PROBLEM DETAILS: The answer required is how many lines of the following entries contain the word "computer", with no other words.
---
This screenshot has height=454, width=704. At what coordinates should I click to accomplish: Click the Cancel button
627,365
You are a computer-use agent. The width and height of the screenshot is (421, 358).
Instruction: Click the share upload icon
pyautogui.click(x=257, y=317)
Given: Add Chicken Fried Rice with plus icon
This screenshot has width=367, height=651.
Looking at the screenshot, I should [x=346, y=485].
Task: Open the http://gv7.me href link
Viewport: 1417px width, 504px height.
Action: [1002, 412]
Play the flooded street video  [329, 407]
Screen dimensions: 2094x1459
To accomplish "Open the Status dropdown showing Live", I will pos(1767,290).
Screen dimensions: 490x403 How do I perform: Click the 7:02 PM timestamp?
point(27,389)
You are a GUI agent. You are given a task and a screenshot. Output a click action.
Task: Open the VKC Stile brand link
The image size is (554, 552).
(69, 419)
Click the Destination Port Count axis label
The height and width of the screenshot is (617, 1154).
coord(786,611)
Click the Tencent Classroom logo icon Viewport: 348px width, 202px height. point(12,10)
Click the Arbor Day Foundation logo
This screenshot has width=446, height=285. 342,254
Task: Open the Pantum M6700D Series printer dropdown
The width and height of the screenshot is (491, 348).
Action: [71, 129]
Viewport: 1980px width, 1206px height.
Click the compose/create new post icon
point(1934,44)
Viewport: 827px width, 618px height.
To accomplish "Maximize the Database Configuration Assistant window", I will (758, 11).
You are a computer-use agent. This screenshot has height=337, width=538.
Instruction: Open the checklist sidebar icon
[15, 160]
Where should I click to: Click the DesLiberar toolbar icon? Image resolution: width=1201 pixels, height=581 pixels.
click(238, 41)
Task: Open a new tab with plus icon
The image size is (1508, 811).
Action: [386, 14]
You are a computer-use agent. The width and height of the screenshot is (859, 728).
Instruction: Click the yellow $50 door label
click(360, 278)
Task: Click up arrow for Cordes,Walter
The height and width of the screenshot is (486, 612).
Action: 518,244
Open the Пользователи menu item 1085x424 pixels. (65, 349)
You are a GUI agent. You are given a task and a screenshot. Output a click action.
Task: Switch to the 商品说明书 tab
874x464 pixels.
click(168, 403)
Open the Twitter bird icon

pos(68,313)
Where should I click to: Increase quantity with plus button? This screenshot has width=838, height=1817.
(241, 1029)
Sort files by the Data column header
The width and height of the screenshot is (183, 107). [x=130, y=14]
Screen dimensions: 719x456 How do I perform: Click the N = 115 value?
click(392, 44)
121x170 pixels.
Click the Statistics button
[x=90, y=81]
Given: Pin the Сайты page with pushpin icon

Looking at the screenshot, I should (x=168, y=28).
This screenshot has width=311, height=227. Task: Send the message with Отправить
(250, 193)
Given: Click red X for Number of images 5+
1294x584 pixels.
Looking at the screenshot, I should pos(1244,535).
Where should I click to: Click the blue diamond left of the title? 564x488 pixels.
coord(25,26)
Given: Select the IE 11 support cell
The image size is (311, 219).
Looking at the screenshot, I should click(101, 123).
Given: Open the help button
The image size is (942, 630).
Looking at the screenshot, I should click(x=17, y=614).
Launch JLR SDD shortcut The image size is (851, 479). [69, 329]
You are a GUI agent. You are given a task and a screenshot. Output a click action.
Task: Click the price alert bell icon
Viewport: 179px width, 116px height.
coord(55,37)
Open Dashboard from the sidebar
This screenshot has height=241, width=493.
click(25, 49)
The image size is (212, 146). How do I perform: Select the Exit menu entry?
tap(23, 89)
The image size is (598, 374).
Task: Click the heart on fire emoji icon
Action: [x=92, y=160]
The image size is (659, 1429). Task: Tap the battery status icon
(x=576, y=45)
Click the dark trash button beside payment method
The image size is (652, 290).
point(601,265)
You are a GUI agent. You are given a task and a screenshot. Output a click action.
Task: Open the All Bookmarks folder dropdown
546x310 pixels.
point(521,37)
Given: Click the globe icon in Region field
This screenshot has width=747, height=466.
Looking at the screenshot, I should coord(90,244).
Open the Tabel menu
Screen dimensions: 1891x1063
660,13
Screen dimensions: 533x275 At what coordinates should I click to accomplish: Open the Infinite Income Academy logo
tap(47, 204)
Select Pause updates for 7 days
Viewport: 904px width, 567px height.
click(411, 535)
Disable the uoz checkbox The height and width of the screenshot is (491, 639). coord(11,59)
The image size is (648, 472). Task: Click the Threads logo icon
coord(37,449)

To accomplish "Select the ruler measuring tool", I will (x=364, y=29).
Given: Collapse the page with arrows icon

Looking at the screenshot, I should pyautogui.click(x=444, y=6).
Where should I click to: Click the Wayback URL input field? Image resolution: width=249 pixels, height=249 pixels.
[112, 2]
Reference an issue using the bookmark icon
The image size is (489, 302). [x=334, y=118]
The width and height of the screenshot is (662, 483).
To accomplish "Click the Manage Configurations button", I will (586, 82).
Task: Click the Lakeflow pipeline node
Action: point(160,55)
---
RESPONSE BOX: 3